Pay Ratio Disclosure

Our CEO to median employee pay ratio is approximately 80:1 and was calculated in accordance with Item 402(u) of Regulation S-K. We believe this ratio to be a reasonable estimate, based upon the assumptions and adjustments described below.

We identified the employee with compensation at the median of the annual total compensation of all of our employees (the “Median Employee”) by examining the calendar year total cash compensation between January 1, 2017 and December 31, 2017 (using December 31, 2017 as the “median employee determination date”), including salary or wages plus overtime paid, and any earned cash incentive compensation for 2017, for all individuals, excluding our CEO, who were employed by us (including our consolidated subsidiaries) on the median employee determination date, whether employed on a full-time, part-time, seasonal or temporary basis, subject to the application of the “de minimis” exemption as described below.

For employees paid other than in U.S. dollars, we converted their compensation to U.S. dollars using FX rates in effect on the median employee determination date.

____

• **WHAT TO WORK ON**
a – According to the pay ratio disclosure, which date served as the median employee determination date?
b – In the pay ratio disclosure, why does the company consider its CEO-to-median-employee ratio a reasonable estimate?
c – Carry on the pay ratio disclosure from its last sentence.

• **GIVEN INFORMATION**

____

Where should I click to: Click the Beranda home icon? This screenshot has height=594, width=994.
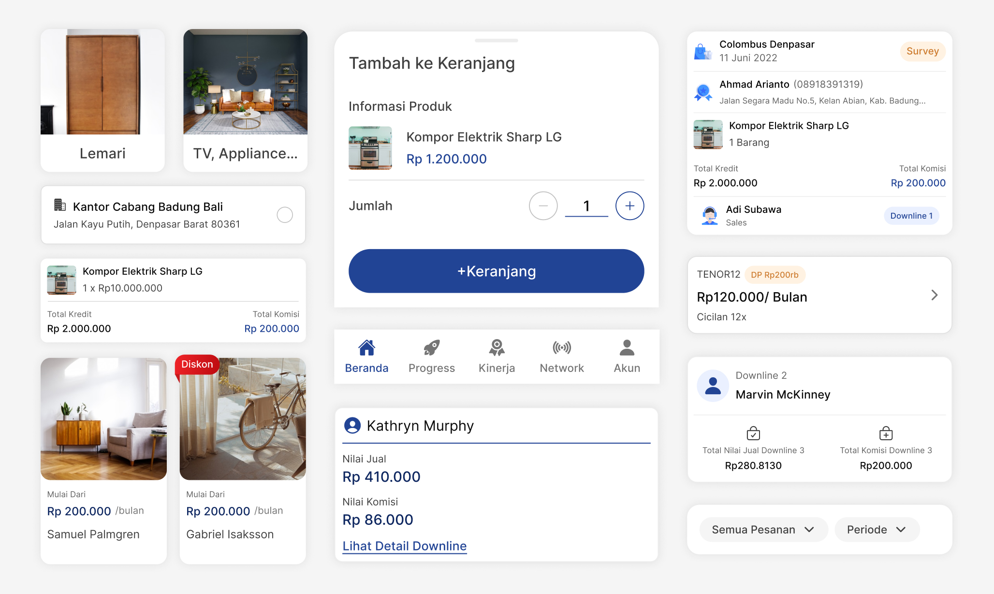click(366, 348)
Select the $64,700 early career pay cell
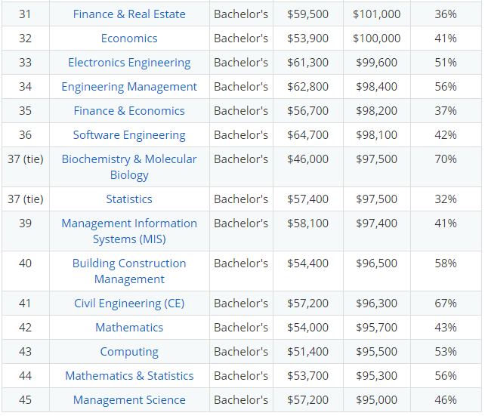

____

• **ANSWERS FOR THE EXERCISE**
a – December 31, 2017.

b – The company bases that view on the assumptions and adjustments described in the disclosure. These include identifying the Median Employee from calendar year 2017 total cash compensation and converting non-U.S.-dollar pay to U.S. dollars using FX rates in effect on the median employee determination date.

c –
For employees on a leave of absence, we calculated compensation on an annualized basis. However, we did not include employees absent on an unpaid leave of absence for the entire measurement period (i.e., all of 2017).

For employees hired between January 2, 2017 and the median employee determination date, we calculated their salary or wages as if they had been employed for the entire measurement period.

The de minimis exemption allows us to exclude up to 5% of our total employees who are non-U.S. employees. Our total number of employees, including U.S. and non-U.S. employees, as of the median employee determination date was 4041, and we used this number to calculate the maximum number of employees excludable under the de minimis exemption. Accordingly, in identifying the median employee, we used the de minimis exemption to exclude the following approximate numbers of employees who are employed in the following countries:

 

Excluded Country

   Employee      Excluded Country    Employee      Excluded Country    Employee  

Argentina

     8      Hong Kong      2      Poland      2  

Austria

     14      Italy      22      Spain      16  

Belgium

     8      Japan      8      Sweden      3  

Chile

     4      Mexico      19      Taiwan      3  

China

     5      Netherlands      20      Thailand      5  

Ecuador

     2      New Zealand      6      United Arab Emirates      18  

Finland

     1      Philippines      5      Uruguay      12  

Greece

     2                              

We believe that it is reasonable to use the same median employee as the basis for the calculation because we have not had a change our employee population or compensation arrangements that we reasonably believe would result in a significant change in our pay ratio disclosure.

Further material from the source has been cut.